Microsoft Cognitive Toolkit (CNTK). Microsoft created CNTK as a training algorithm for machines to learn like humans. However, CNTK is used to create various Machine Learning models – for instance, feed-forward DNNs, recurrent neural networks, and convolutional neural networks. Thanks to CNTK, it becomes easier for neural networks to process huge amounts of unstructured data. The toolkit also offers rapid training and intuitive architecture. It can be customized as per your requirements because it lets you select your metrics, networks, and algorithms. Source
Amazon ML. Amazon’s Machine Learning framework comprises a set of tools to create highly sophisticated, intelligent, and high-end applications without code. AML provides predictions for the desktop and mobile applications using APIs and can connect applications to the cloud.

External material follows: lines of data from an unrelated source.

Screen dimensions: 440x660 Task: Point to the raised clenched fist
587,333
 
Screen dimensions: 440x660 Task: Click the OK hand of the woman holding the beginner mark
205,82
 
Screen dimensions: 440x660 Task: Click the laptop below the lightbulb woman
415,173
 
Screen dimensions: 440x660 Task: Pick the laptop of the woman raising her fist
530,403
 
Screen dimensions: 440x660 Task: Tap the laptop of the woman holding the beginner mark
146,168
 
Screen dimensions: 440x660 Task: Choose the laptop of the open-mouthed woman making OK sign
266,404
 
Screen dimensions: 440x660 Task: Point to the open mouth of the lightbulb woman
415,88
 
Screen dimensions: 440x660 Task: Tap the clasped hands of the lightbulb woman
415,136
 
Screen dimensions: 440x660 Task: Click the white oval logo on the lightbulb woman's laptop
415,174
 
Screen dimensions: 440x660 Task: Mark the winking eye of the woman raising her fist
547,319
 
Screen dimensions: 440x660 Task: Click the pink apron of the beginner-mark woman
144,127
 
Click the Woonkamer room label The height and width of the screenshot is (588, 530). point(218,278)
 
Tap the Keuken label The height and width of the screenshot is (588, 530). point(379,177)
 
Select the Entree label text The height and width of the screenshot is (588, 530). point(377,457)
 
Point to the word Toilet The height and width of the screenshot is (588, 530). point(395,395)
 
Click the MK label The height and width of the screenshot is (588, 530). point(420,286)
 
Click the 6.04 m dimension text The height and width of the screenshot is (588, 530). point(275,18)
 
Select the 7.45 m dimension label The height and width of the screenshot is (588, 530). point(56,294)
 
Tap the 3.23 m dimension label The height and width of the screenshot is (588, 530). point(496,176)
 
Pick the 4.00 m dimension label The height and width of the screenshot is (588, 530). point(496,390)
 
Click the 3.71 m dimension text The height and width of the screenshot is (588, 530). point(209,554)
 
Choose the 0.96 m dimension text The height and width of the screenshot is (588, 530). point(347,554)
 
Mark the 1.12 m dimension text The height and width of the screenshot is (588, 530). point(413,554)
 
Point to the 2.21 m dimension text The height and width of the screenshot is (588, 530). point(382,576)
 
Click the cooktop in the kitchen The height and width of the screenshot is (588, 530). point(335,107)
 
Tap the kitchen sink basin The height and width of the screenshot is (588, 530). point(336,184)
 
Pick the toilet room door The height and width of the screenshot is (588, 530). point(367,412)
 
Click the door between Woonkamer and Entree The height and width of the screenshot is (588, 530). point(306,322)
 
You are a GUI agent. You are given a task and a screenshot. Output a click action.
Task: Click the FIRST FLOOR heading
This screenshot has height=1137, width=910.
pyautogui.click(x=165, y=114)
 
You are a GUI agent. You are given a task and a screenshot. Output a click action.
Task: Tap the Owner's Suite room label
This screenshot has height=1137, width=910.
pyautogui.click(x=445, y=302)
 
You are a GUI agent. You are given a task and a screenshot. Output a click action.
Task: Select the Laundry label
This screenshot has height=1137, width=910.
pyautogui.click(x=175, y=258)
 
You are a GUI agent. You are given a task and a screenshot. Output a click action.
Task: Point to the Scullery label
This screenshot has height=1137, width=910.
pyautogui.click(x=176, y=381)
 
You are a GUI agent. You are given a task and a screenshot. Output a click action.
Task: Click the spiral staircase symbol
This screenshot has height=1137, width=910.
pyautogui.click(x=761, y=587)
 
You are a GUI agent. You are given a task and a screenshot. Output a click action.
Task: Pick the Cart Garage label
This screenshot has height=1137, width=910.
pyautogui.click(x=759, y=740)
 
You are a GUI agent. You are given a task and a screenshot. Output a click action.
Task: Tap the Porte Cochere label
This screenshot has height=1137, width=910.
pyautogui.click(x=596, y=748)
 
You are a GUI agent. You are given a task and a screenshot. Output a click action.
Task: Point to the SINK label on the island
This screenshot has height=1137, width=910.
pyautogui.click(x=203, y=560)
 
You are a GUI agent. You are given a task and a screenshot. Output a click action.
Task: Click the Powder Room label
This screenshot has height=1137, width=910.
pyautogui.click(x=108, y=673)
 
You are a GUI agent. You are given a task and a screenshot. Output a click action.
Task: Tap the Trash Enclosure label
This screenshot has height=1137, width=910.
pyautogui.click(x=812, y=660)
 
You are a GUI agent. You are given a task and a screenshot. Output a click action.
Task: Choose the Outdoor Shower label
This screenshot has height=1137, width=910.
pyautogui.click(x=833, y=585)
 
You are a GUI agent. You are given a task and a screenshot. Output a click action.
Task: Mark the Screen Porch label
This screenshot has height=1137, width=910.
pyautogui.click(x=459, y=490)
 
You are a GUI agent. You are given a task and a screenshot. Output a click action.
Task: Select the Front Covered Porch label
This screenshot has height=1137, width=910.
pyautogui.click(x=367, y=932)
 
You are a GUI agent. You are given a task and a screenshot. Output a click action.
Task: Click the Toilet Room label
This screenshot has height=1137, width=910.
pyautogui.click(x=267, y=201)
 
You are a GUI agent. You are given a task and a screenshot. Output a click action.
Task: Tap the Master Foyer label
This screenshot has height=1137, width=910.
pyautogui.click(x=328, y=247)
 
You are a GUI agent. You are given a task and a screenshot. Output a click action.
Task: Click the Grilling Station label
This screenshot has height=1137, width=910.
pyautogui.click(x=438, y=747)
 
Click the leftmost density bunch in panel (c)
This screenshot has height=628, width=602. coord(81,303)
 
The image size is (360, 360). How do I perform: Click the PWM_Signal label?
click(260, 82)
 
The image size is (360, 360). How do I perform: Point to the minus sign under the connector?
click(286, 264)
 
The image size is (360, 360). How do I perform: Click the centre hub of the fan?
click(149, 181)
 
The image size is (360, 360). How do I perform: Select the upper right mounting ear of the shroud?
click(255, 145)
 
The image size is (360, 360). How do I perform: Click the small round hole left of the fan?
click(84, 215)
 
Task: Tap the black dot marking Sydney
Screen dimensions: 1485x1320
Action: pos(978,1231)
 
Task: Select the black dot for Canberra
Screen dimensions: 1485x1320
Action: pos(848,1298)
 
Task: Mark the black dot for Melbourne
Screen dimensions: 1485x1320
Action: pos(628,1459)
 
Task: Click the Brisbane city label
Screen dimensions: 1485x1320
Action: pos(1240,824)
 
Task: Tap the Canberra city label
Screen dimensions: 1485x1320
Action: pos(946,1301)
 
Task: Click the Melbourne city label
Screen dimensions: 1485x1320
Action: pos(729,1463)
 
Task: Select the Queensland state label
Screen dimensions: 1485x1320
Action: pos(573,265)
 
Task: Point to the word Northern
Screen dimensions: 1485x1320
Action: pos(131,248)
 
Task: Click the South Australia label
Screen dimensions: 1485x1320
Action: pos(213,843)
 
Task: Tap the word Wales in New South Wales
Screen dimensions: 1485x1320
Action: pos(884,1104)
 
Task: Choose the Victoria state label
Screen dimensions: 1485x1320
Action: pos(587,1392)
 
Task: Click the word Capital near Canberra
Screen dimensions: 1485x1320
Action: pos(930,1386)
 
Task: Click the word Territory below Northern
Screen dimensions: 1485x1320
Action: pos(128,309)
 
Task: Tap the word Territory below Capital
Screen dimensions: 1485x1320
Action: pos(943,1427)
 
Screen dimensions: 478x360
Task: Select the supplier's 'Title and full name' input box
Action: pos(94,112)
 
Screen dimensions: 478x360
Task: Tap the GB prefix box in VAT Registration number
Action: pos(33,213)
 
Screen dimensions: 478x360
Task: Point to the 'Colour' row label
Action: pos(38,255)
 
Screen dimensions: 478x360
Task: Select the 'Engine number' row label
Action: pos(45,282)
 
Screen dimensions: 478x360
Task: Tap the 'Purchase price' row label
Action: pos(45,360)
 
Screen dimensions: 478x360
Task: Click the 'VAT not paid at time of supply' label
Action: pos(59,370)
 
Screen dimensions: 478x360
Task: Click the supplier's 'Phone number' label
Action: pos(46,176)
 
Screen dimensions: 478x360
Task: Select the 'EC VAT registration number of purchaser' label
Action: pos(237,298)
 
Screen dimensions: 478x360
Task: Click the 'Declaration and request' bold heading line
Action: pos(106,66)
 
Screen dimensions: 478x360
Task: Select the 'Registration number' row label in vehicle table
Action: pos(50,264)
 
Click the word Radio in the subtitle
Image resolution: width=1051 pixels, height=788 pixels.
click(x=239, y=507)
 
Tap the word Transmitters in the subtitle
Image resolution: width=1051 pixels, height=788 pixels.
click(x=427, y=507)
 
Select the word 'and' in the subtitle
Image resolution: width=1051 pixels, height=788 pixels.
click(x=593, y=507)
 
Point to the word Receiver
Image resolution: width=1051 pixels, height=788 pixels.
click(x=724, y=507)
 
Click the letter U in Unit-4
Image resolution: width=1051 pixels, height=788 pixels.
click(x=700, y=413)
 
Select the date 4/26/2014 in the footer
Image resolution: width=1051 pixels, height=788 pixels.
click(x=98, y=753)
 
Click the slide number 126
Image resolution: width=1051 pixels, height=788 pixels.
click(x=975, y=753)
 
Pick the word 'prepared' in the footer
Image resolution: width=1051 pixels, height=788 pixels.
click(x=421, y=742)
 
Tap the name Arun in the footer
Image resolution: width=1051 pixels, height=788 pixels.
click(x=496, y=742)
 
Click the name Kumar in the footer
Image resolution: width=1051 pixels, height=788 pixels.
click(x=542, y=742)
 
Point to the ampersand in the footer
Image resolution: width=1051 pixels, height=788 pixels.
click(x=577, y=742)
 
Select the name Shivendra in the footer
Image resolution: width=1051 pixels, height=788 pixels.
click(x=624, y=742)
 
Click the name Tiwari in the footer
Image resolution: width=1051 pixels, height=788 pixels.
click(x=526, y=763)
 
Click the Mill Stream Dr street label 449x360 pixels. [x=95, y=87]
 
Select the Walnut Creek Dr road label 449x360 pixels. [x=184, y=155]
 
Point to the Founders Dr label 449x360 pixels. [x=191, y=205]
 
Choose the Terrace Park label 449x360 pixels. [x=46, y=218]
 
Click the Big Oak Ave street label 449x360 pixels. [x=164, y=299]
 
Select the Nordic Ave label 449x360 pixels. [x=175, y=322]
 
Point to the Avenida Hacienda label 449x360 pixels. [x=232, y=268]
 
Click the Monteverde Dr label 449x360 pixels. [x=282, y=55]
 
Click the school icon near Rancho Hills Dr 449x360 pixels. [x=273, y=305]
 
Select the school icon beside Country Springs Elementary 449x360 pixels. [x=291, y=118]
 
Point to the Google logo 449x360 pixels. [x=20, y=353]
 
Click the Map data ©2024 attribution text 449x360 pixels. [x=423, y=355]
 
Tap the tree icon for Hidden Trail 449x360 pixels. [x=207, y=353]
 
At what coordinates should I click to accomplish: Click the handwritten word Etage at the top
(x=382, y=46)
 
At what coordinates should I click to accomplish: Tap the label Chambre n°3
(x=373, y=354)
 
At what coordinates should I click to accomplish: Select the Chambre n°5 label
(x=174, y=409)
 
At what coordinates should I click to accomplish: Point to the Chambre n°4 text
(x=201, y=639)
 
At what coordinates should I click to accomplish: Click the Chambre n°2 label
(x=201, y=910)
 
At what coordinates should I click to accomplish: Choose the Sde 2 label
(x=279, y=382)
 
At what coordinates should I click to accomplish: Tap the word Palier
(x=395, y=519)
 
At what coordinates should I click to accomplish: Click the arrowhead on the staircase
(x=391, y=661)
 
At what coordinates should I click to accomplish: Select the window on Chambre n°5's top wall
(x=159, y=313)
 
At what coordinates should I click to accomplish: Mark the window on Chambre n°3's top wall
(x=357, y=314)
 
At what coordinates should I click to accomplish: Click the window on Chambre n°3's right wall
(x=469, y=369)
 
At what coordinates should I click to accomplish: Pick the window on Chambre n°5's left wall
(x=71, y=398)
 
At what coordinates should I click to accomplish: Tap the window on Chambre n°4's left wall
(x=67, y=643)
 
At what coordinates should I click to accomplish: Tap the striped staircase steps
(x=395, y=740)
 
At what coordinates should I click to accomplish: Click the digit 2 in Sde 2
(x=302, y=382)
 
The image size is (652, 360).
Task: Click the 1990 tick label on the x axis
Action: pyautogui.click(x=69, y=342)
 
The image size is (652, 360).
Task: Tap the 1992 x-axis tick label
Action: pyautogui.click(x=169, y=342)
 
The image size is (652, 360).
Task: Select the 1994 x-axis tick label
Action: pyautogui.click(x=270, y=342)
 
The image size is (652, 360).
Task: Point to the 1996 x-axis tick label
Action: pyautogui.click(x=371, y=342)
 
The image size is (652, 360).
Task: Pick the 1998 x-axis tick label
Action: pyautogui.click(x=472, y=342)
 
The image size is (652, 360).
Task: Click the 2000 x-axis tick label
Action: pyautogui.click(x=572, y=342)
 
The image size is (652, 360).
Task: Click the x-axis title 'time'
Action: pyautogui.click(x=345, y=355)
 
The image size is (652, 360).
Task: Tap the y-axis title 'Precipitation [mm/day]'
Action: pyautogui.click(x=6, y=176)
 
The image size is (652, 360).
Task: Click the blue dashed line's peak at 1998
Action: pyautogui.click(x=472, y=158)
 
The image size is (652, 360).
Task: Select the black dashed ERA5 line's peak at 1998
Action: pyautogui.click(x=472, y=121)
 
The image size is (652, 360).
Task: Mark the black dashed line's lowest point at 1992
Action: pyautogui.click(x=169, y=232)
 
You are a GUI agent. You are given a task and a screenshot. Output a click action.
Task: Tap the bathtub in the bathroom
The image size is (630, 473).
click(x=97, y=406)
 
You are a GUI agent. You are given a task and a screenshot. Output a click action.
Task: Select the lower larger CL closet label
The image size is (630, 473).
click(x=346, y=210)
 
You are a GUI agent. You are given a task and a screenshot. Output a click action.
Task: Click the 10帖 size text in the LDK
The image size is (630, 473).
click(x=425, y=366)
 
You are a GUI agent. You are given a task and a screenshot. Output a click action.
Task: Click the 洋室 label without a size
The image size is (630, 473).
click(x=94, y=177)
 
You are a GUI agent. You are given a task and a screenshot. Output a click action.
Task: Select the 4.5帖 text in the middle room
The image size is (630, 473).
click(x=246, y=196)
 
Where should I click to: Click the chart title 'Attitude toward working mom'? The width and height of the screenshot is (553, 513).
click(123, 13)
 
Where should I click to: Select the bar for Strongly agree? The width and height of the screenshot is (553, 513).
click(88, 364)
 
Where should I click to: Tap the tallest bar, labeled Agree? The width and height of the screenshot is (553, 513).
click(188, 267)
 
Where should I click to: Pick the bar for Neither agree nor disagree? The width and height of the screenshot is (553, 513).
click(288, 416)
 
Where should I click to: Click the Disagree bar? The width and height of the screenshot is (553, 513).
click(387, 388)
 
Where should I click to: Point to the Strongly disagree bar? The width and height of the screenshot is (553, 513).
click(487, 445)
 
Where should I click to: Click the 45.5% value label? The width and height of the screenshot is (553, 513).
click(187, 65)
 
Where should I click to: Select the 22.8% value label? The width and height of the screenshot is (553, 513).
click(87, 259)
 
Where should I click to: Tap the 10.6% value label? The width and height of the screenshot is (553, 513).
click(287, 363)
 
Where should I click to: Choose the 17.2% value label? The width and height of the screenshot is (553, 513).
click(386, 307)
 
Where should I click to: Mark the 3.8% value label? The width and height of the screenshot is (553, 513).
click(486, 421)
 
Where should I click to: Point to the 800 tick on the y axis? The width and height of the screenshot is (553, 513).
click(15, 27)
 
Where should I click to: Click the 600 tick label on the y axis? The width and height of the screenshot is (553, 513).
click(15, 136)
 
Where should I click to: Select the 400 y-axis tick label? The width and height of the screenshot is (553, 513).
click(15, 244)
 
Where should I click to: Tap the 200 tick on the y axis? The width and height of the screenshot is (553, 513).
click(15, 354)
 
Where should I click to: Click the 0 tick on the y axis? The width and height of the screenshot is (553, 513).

PyTorch. This tool serves as an ML library and scientific computing framework at the same time. PyTorch is flexible and offers high-end efficiencies and speed. It also offers a lot of pretrained modules. It can be used for building deep neural networks, is Lua-based, and runs on Python. A lot of big companies including Facebook, IBM, and Yandex rely heavily on the PyTorch framework.
The Bottom Line
As you can see, AI is capable of greatly facilitating the workflow of different organizations. That’s why adoption of this technology is moving at a breathtaking pace. Seasoned companies along with fresh-baked startups are integrating Machine Learning and Deep Learning algorithms into their applications to offer advanced features to end users. Healthcare, Business, Education, and Manufacturing are only some of the sectors using ML applications. The continuous development of AI in general and Machine Learning in particular is leading to new opportunities for business owners and new markets for services.